Supplied data:
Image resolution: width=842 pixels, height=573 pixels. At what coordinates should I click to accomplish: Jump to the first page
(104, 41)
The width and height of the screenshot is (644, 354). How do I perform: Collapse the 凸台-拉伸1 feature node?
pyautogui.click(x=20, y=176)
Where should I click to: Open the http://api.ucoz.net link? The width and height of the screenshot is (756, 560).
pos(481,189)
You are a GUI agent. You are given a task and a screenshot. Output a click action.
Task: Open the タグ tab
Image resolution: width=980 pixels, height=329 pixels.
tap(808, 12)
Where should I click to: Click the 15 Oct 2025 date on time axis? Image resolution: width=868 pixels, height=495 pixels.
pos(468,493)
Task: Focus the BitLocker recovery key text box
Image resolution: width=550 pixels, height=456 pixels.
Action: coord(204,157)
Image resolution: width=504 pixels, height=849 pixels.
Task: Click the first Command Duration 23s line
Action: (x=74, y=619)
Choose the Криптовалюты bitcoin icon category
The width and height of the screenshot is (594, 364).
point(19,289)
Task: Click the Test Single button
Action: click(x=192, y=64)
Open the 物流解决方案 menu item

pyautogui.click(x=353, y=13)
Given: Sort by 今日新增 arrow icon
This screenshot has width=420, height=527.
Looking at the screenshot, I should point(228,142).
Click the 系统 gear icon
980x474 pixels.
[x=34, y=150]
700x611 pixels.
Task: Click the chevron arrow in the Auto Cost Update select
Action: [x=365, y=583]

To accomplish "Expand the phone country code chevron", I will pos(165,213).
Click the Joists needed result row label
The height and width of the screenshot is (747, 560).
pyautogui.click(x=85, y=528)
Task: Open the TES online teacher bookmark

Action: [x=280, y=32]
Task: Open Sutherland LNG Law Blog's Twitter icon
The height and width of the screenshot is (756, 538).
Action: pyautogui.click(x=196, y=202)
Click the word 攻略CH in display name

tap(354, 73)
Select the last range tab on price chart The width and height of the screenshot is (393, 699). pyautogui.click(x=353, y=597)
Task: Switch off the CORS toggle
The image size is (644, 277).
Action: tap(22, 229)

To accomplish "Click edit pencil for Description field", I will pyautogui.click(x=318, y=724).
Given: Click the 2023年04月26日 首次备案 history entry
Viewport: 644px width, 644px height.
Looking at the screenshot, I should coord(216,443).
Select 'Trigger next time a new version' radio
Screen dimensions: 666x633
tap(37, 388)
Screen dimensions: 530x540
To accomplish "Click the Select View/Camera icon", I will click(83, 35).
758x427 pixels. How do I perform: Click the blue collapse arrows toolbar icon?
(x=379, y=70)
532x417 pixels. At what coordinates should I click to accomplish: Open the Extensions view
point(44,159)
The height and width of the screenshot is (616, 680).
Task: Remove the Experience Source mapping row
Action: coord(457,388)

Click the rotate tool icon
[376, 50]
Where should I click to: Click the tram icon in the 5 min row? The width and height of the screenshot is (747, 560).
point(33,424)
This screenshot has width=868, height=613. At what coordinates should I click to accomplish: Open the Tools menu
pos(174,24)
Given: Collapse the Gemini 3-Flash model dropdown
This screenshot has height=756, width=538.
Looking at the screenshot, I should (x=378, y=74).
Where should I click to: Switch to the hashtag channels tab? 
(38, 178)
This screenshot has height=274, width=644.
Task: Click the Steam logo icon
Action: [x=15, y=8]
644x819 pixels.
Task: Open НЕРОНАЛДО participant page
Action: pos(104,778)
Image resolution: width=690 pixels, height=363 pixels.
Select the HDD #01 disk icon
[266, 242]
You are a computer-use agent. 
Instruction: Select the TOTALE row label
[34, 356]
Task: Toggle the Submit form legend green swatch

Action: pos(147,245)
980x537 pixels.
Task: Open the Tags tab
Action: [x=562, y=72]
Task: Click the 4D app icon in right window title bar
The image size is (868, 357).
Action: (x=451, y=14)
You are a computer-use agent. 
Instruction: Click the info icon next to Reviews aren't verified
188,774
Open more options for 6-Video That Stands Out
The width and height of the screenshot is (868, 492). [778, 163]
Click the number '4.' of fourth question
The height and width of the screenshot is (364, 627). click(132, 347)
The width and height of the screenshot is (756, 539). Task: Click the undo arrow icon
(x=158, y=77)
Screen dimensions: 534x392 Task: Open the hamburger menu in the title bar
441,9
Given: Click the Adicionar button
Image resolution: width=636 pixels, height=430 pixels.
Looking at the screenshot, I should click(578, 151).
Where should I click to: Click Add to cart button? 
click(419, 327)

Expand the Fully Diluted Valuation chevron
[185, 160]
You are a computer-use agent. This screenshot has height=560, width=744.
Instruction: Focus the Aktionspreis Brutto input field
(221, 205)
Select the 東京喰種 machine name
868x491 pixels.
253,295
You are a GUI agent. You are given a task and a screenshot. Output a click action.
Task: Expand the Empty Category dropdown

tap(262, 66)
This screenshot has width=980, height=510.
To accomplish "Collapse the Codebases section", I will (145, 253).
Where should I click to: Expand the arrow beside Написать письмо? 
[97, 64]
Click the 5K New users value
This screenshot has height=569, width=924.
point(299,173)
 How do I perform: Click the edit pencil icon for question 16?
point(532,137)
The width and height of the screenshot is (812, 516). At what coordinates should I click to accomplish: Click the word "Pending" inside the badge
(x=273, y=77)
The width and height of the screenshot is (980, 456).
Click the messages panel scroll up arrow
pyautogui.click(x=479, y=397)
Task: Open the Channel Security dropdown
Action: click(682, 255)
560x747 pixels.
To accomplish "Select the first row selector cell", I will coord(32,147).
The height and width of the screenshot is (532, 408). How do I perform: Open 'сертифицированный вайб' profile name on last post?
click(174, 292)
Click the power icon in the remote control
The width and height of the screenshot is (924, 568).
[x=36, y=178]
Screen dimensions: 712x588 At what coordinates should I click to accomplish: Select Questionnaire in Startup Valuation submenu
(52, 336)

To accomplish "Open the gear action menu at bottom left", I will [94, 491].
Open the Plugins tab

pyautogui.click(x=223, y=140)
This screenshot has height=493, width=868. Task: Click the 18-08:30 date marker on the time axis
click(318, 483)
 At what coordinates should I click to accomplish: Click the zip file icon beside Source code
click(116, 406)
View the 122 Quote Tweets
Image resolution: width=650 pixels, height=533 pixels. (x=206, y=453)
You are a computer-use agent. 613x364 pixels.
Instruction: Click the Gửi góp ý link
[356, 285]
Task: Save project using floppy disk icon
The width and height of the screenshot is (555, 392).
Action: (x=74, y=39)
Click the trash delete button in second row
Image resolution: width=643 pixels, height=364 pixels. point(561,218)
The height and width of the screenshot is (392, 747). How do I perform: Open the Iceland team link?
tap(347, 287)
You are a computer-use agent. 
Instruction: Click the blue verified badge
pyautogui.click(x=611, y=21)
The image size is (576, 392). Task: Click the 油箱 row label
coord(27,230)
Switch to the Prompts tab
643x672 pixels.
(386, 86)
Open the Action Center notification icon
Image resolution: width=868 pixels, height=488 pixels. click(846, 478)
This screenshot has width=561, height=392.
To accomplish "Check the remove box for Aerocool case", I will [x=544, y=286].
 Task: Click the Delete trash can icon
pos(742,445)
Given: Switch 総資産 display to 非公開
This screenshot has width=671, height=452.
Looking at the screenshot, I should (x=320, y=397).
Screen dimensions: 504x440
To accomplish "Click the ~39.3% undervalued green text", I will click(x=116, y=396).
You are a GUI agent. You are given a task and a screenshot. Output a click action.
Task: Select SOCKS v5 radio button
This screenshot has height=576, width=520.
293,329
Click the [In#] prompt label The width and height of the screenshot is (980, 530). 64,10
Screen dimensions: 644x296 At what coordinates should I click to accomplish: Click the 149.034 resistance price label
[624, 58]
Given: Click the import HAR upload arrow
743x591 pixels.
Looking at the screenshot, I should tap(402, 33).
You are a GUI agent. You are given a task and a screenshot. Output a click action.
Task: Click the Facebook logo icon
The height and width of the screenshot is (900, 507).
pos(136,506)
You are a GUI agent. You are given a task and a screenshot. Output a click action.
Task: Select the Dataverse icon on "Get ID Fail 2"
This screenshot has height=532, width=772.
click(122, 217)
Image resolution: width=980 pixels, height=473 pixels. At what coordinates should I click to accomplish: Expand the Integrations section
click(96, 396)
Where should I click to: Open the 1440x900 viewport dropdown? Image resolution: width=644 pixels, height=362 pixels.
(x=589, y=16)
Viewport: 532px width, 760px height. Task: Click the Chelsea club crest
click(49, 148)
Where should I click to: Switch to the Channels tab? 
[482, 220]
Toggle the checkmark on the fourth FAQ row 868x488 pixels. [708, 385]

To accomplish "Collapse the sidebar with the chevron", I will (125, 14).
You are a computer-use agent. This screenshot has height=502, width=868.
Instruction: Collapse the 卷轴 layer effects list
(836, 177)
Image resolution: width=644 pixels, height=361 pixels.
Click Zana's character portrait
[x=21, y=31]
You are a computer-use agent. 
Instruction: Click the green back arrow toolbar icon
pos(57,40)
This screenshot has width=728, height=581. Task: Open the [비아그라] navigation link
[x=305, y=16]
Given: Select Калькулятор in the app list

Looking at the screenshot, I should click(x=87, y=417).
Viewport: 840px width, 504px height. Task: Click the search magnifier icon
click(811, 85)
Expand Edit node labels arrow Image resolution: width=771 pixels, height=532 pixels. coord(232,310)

Required work:
Write out an exact transcription of the line with "This screenshot has height=532, width=772." and of each line after it; stop at the end of the records.

Solution for this problem:
This screenshot has height=532, width=772.
click(122, 217)
Image resolution: width=980 pixels, height=473 pixels. At what coordinates should I click to accomplish: Expand the Integrations section
click(96, 396)
Where should I click to: Open the 1440x900 viewport dropdown? Image resolution: width=644 pixels, height=362 pixels.
(x=589, y=16)
Viewport: 532px width, 760px height. Task: Click the Chelsea club crest
click(49, 148)
Where should I click to: Switch to the Channels tab? 
[482, 220]
Toggle the checkmark on the fourth FAQ row 868x488 pixels. [708, 385]

To accomplish "Collapse the sidebar with the chevron", I will (125, 14).
You are a computer-use agent. This screenshot has height=502, width=868.
Instruction: Collapse the 卷轴 layer effects list
(836, 177)
Image resolution: width=644 pixels, height=361 pixels.
Click Zana's character portrait
[x=21, y=31]
You are a computer-use agent. 
Instruction: Click the green back arrow toolbar icon
pos(57,40)
This screenshot has width=728, height=581. Task: Open the [비아그라] navigation link
[x=305, y=16]
Given: Select Калькулятор in the app list

Looking at the screenshot, I should click(x=87, y=417).
Viewport: 840px width, 504px height. Task: Click the search magnifier icon
click(811, 85)
Expand Edit node labels arrow Image resolution: width=771 pixels, height=532 pixels. coord(232,310)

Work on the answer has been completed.